There was that incident back in December when Noah called out Cavaliers star LeBron James and accused him of showing up the Bulls by dancing on the sidelines during the game. Then there were Noah's comments before the series that the Bulls were going to "shock the world."
Noah was booed loudly during the introductions before Game 1 and the Quicken Loans Arena crowd booed every time Noah scored or did something noteworthy.
Well, that reception figures to be tame compared to the reaction Noah draws tonight during Game 2 because of some negative comments he made about the city of Cleveland on Sunday.
"I don't know about Cleveland, man," Noah said following Bulls' practice on Sunday. "There is nothing going on. It's bad, man."
When asked if his dislike for the town would motivate him more in the series, Noah said: "What, that Cleveland sucks?"
No doubt, Noah likely was expressing the sentiments of most of his teammates. The weather was cold and rainy and downtown Cleveland (where the Bulls are staying) was a virtual ghost town on Sunday.
But with nothing else going on, the Cleveland Plain Dealer played up Noah's brief, offhand comments in its lead story on the series in Monday's edition.
It certainly got the Cleveland media riled up. At the Bulls' shootaround Monday morning, just about every local media outlet was present, including all of the local television stations.

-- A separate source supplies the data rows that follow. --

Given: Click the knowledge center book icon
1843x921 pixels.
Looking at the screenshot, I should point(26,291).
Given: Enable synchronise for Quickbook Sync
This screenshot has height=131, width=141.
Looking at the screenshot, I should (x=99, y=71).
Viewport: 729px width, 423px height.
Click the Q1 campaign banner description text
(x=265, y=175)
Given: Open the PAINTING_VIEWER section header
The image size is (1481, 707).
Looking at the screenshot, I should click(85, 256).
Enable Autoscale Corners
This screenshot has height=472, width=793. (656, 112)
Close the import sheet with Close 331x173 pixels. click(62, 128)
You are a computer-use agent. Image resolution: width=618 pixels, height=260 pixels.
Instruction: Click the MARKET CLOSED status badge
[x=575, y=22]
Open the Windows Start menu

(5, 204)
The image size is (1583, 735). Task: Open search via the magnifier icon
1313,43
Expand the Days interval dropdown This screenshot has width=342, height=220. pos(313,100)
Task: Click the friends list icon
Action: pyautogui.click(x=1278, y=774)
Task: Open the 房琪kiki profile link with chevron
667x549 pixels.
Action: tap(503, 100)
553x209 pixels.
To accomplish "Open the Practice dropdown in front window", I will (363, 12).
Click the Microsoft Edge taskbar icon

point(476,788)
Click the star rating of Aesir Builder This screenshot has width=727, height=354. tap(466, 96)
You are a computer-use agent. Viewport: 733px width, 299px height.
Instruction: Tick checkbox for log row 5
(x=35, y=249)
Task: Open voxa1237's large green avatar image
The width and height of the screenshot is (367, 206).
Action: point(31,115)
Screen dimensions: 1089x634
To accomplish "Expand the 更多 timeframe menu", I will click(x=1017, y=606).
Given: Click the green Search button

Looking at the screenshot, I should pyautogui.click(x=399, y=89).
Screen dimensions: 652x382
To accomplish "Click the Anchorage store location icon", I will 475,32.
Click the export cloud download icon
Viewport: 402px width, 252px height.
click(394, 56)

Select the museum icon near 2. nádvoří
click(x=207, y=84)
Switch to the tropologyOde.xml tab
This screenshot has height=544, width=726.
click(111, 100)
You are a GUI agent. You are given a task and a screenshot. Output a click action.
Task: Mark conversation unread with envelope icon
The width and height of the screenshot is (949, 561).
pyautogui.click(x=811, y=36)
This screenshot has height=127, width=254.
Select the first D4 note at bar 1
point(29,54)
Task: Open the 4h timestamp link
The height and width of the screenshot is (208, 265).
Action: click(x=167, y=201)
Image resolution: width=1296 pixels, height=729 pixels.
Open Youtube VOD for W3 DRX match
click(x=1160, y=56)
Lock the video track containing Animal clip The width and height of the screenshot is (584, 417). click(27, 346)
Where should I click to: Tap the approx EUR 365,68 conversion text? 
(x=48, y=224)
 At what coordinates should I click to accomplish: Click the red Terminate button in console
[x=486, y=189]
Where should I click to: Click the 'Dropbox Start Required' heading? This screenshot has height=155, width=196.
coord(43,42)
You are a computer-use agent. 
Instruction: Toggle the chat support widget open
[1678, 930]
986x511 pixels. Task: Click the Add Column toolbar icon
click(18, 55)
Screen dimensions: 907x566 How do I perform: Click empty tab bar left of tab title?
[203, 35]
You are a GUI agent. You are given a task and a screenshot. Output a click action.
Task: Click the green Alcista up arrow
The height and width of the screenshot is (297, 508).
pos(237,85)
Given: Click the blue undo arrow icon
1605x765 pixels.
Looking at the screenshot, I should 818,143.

Noah, though, didn't speak with reporters. He left the court to do an interview with TNT - which will broadcast tonight's game - and didn't return to the court as the horde of media waited for him.
The other Bulls players say they get a kick out of the attention Noah receives as the villain on the road.
"That's Jo; he's just trying to win," Derrick Rose said. "That's the way he plays, that's the way he talks. You always know he's in the room.
"Actually, it makes us all play hard because you know every arena we go to everybody hates him. It makes us player harder and we love shutting the crowd up."
Rose then was asked what he thought of Cleveland and had a more diplomatic response:
"It's different from Chicago, I'll say that."